The Problem alice Solves
When agents work autonomously (unattended, CI/CD, batch jobs):
- Agent may claim "done" when work is incomplete
- Agent may miss requirements or make incorrect assumptions
- Agent may take shortcuts that don't serve user intent
- No human in the loop to catch mistakes
alice's Solution
An independent adversarial reviewer (Opus) that:
- Works for the user, not the agent - grounds truth in user's actual words
- Assumes errors exist - actively looks for problems
- Steel-mans then attacks - gives benefit of doubt, then systematically challenges
- Seeks external opinions - uses Codex/Gemini for second opinions
- Mechanically blocks exit - can't be talked out of it via prompt
When to Use alice Pattern
| Scenario | Why alice helps |
|---|---|
| Autonomous/unattended runs | No human watching - need automated QA |
| CI/CD with agents | Quality gate before merge |
| Complex multi-step features | Verify each deliverable meets requirements |
| Refactoring | Ensure nothing broke |
| ops-jrz1 deployment | Remote server, less oversight |
When NOT to Use
- Interactive sessions with human oversight
- Simple, low-risk changes
- Exploratory/research work (no deliverable to review)
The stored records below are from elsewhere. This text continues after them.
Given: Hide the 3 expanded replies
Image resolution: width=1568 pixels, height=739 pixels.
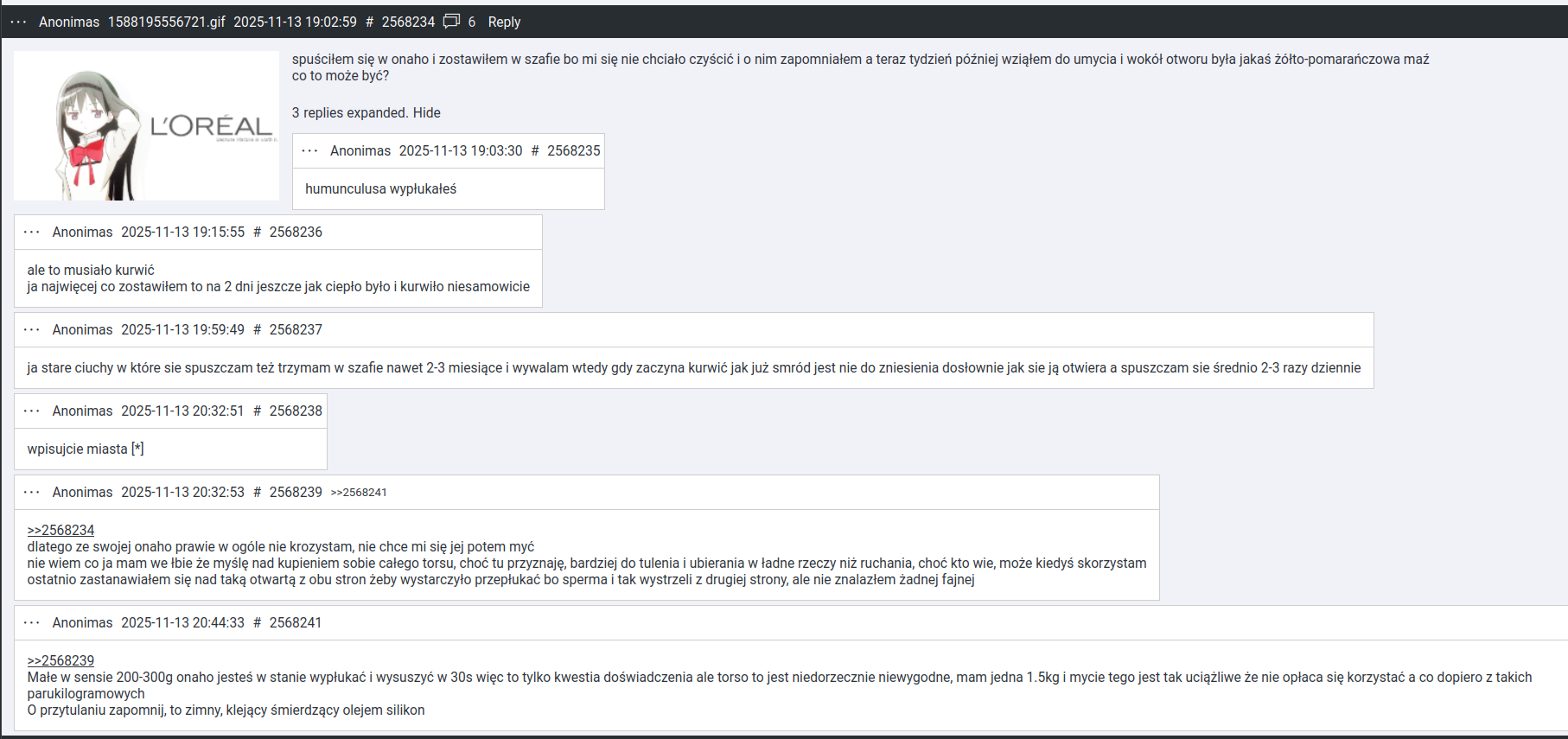Looking at the screenshot, I should pyautogui.click(x=426, y=113).
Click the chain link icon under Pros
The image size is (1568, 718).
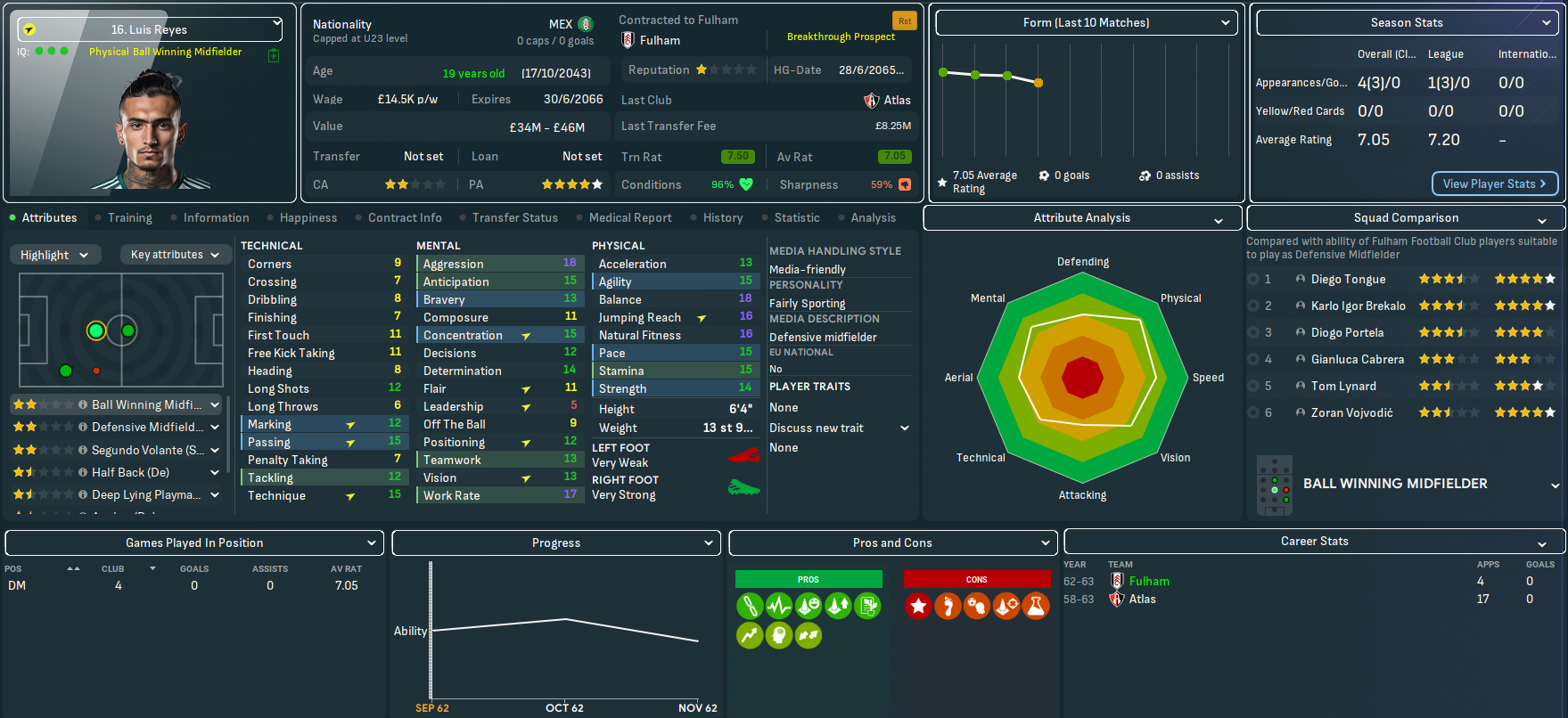point(750,607)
Applicability to Our Workflow
Potential Use Cases
-
Autonomous runs on ops-jrz1
- Agent implements feature on VPS
- alice reviews before agent exits
- Issues filed to tissue if problems found
-
Batch processing
- Agent processes multiple tasks
- alice spot-checks work quality
-
High-stakes changes
- Security-sensitive code
- Infrastructure changes
- Production deployments
Integration Options
| Approach | Pros | Cons |
|---|---|---|
| A: Adopt alice directly | Battle-tested, full features | Requires jwz, tissue, Zig deps |
| B: Build our own | Tailored to our needs, use beads | Dev effort, reinventing wheel |
| C: Hybrid | Use alice concepts, our infra | Best of both, some integration work |
| D: orch-as-reviewer | Already have orch for multi-model | Different purpose, not adversarial |
Hybrid Approach (Recommended)
Use alice's concepts with our infrastructure:
- Stop hook - Block exit until review passes
- beads for state - Track review status per session
- orch for second opinions - We already have multi-model consensus
- Adversarial prompt - Adapt alice's methodology
Example hooks.json:
{
"hooks": {
"Stop": [{
"hooks": [{
"type": "command",
"command": "review-gate check",
"timeout": 30
}]
}]
}
}
review-gate would:
- Check if review mode is enabled (beads flag or env var)
- If enabled, check for approval in beads
- If unapproved, block and instruct agent to spawn reviewer
- Circuit breaker after N failures
Reviewer Agent Design
Inspired by alice but using our tools:
# Adversarial Reviewer
You review agent work for the USER, not the agent.
## Methodology
1. Read the user's original request (not agent's summary)
2. Examine all changes made (git diff, file reads)
3. Assume errors exist - find them
4. Use orch for second opinions on non-trivial work
5. Post decision to beads
## Decision
- APPROVED: Work meets user's actual request
- ISSUES: Problems found (file beads issues)
## Tools Available
- Read, Grep, Glob (read-only)
- orch (second opinions)
- bd (issue tracking)
Open Questions
- Do we need jwz or can beads handle session state?
- Should the reviewer be a separate skill or plugin?
- How do we handle the "review the reviewer" problem?
- What's the circuit breaker threshold (3 like alice)?
- Should this be opt-in (
#review) or always-on for certain contexts?